La práctica de datar los efectos contables de una fusión antes de la eficacia jurídica de la operación, es lo que se ha venido denominando retroacción contable. Sin duda el caso más habitual (que algún sector de la doctrina ha denominado "modelo de frecuencia") han sido los acuerdos en los que el proyecto de fusión hacía coincidir la fecha del balance de fusión, la fecha de participación en beneficios de los nuevos accionistas y la fecha de retroacción contable, con el 31 de diciembre del año anterior a la fecha de aprobación e inscripción de la fusión.

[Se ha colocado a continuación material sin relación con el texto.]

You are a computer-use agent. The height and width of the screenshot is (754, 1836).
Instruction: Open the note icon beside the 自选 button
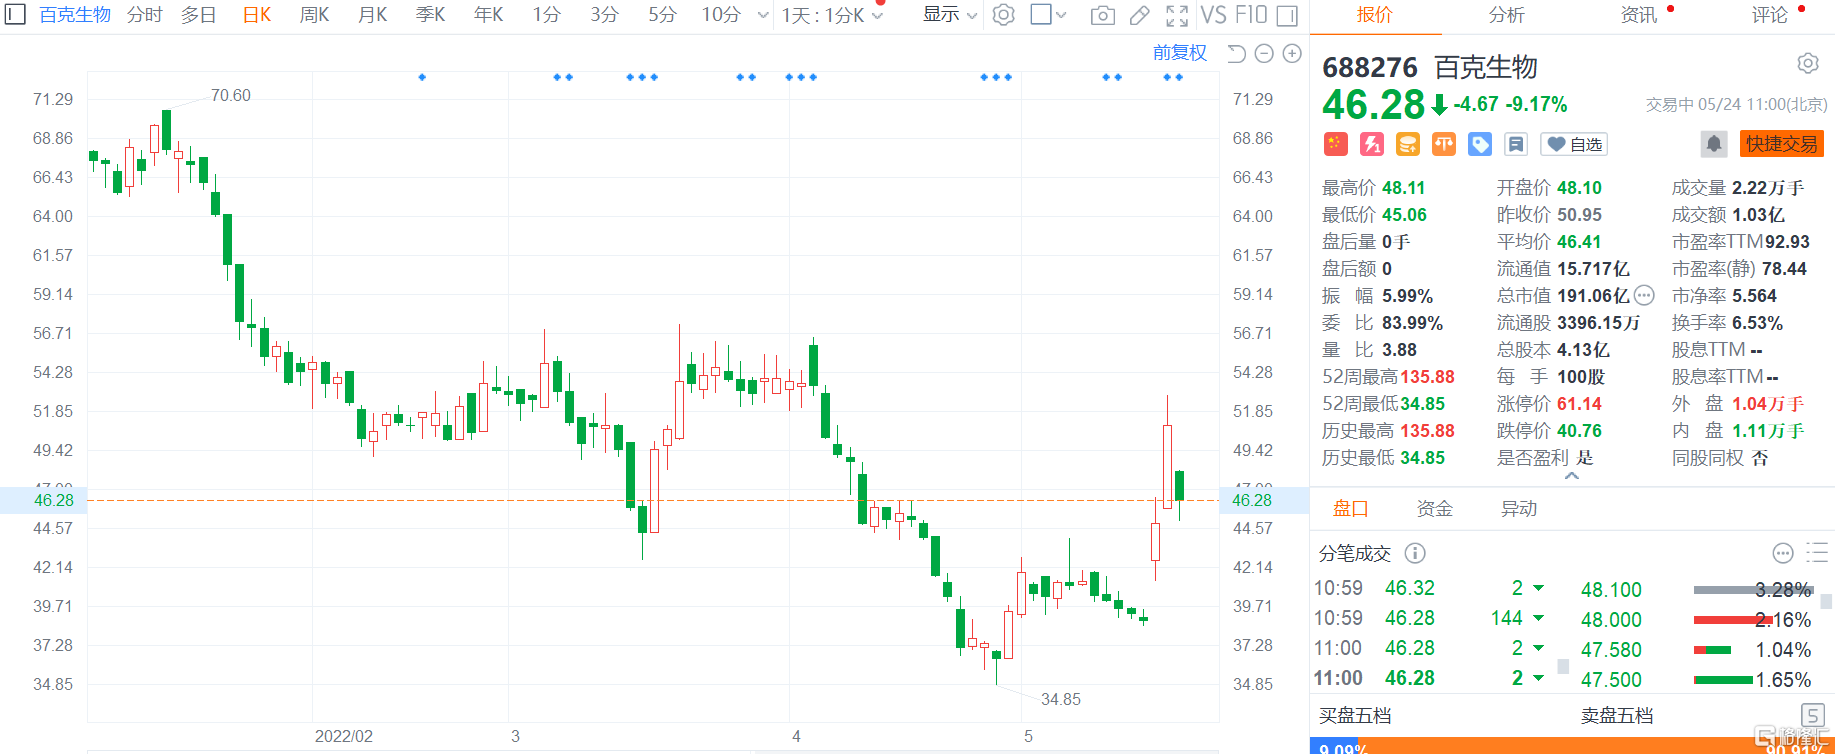coord(1516,144)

La consecuencia de esta práctica era la incorporación de los ingresos y gastos de la sociedad absorbida (fusión por absorción) o de las sociedades que participaban en la fusión (fusión por creación de nueva sociedad) en la cuenta de pérdidas y ganancias de la sociedad absorbente o de la sociedad de nueva creación, respectivamente, desde el 1 de enero del ejercicio en que se aprobaba la fusión.


Por tanto, ha de concluirse que, con carácter general, no puede fijarse una fecha anterior a la de celebración de la Junta que decidió la fusión.


Pero, como digo, hay una excepción, que es la que puede tener cabida en este caso. Y es la del caso en que las sociedades participantes a la fusión formen grupo o estén integradas dentro del mismo grupo.

En este caso el ICAC dice, en la referida Resolución, que

En el caso de fusiones entre empresas del grupo, desde una perspectiva económica, no existe impedimento para que las sociedades puedan pactar una fecha de eficacia contable de la fusión anterior a la fecha en la que ésta se apruebe o inscriba (y siempre que sea posterior al momento en que dichas empresas formen parte del grupo), considerando siempre el límite del inicio del ejercicio (cuando el ejercicio coincide con el año natural, el 1 de enero), porque el carácter anual de las cuentas obligará en cualquier caso a las sociedades intervinientes a formular sus cuentas anuales en los tres primeros meses del ejercicio siguiente.


Pero ¿qué se entiende por grupo a estos efectos?


Desde luego, comprende los supuestos del artículo 42 del Código de Comercio, que relata los supuestos en los que varias sociedades forman grupo y están obligadas a la consolidación contable.

La cuestión es si se comprenden los supuestos de grupos horizontales, caracterizados por la unidad de dirección. Es el caso que contempla el artículo 260.13 de la Ley de Sociedades de Capital, al tratar de las indicaciones de necesaria inclusión en la memoria de la vinculación grupal de la sociedad con otras sociedades en estos términos. Dice así el mencionado precepto que

La memoria deberá contener, además de las indicaciones específicamente previstas por el Código de Comercio, por esta Ley, y por los desarrollos reglamentarios de éstas, al menos, las siguientes:

(…)Decimotercera. Cuando la sociedad sea la de mayor activo del conjunto de sociedades domiciliadas en España, sometidas a una misma unidad de decisión, porque estén controladas por cualquier medio por una o varias personas físicas o jurídicas, no obligadas a consolidar, que actúen conjuntamente, o porque se hallen bajo dirección única por acuerdos o cláusulas estatutarias, deberá incluir una descripción de las citadas sociedades, señalando el motivo por el que se encuentran bajo una misma unidad de decisión, e informará sobre el importe agregado de los activos, pasivos, patrimonio neto, cifra de negocios y resultado del conjunto de las citadas sociedades


Lo importante de este precepto no es tanto su contenido obligacional, sino el hecho de que recoge explícitamente el concepto de unidad de dirección como definitorio del grupo, tras la eliminación de esa idea en el Código de Comercio y en la Ley del Mercado de Valores.